▶Book Description
AI is changing the world – and with this book, anyone can start building intelligent software!
Through his best-selling video courses, Hadelin de Ponteves has taught hundreds of thousands of people to write AI software. Now, for the first time, his hands-on, energetic approach is available as a book. Taking a graduated approach that starts with the basics before easing readers into more complicated formulas and notation, Hadelin helps you understand what you really need to build AI systems with reinforcement learning and deep learning. Five full working projects put the ideas into action, showing step-by-step how to build intelligent software using the best and easiest tools for AI programming:
- Google Colab
- Python
- TensorFlow
- Keras
- PyTorch
AI Crash Course teaches everyone to build an AI to work in their applications. Once you've read this book, you're only limited by your imagination.
▶What You Will Learn
- Master the key skills of deep learning, reinforcement learning, and deep reinforcement learning
- Understand Q-learning and deep Q-learning
- Learn from friendly, plain English explanations and practical activities
- Build fun projects, including a virtual-self-driving car
- Use AI to solve real-world business problems and win classic video games
- Build an intelligent, virtual robot warehouse worker
▶Key Features
- Roll up your sleeves and start programming AI models
- No math, data science, or machine learning background required
- Packed with hands-on examples, illustrations, and clear step-by-step instructions
- 5 hands-on working projects put ideas into action and show step-by-step how to build intelligent software
▶Who This Book Is For
If you want to add AI to your skillset, this book is for you. It doesn't require data science or machine learning knowledge. Just maths basics (high school level).
▶What this book covers
- Chapter 1, Welcome to the Robot World, introduces you to the world of Artificial Intelligence.

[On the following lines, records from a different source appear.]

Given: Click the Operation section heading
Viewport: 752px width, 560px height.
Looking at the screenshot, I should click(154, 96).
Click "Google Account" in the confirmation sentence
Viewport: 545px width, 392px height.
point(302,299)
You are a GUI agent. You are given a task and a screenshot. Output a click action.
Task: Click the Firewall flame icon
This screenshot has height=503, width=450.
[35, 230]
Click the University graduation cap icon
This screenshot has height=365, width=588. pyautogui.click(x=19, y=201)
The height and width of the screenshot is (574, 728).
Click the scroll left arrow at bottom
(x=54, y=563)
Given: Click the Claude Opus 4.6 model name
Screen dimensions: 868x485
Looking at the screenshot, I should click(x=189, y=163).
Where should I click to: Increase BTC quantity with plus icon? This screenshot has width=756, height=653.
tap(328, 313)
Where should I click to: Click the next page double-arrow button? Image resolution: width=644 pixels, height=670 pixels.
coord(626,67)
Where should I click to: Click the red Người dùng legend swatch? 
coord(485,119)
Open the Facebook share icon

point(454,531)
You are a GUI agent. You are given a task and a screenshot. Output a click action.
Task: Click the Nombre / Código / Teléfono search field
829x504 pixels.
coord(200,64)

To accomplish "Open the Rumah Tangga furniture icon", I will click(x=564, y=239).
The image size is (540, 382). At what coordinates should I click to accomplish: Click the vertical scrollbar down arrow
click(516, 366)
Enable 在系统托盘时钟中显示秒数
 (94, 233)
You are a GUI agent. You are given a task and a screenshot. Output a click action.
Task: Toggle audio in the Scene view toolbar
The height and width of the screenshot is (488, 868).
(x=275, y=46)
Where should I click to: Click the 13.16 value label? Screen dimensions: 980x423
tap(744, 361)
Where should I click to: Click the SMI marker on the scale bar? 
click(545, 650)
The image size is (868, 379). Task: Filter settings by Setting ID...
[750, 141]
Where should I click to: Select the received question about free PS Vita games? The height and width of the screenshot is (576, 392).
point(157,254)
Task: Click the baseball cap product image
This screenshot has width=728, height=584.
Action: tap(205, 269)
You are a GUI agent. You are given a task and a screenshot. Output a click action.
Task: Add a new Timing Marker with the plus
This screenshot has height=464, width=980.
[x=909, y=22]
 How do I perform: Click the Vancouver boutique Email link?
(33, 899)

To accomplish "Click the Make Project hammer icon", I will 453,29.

- Chapter 2, Discover Your AI Toolkit, uncovers an easy-to-use toolkit of all the AI models as Python files, ready to run thanks to the amazing Google Colaboratory platform.
- Chapter 3, Python Fundamentals – Learn How to Code in Python, provides the right Python fundamentals and teaches you how to code in Python.
- Chapter 4, AI Foundation Techniques, introduces you to reinforcement learning and its five fundamental principles.
- Chapter 5, Your First AI Model – Beware the Bandits!, teaches the theory of the multiarmed bandit problem and how to solve it in the best way with the Thompson Sampling AI model.
- Chapter 6, AI for Sales and Advertising – Sell like the Wolf of AI Street, applies the Thompson Sampling AI model of Chapter 5 to solve a real-world business problem related to sales and advertising.
- Chapter 7, Welcome to Q-Learning, introduces the theory of the Q-learning AI model.
- Chapter 8, AI for Logistics – Robots in a Warehouse, applies the Q-learning AI model of Chapter 7 to solve a real-world business problem related to logistics optimization.
- Chapter 9, Going Pro with Artificial Brains – Deep Q-Learning, introduces the fundamentals of deep learning and the theory of the deep Q-learning AI model.
- Chapter 10, AI for Autonomous Vehicles – Build a Self-Driving Car, applies the deep Q-learning AI model of Chapter 9 to build a virtual self-driving car.
- Chapter 11, AI for Business – Minimize Cost with Deep Q-Learning, applies the deep Q-learning AI model of Chapter 9 to solve a real-world business problem related to cost optimization.
- Chapter 12, Deep Convolutional Q-Learning, introduces the fundamentals of convolutional neural networks and the theory of the deep convolutional Q-learning AI model.
- Chapter 13, AI for Games – Become the Master at Snake, applies the deep convolutional Q-learning AI model of Chapter 12 to beat the famous Snake video game.
- Chapter 14, Recap and Conclusion, concludes the book with a recap of how to create an AI framework and some final words from the author about your future in the world of AI.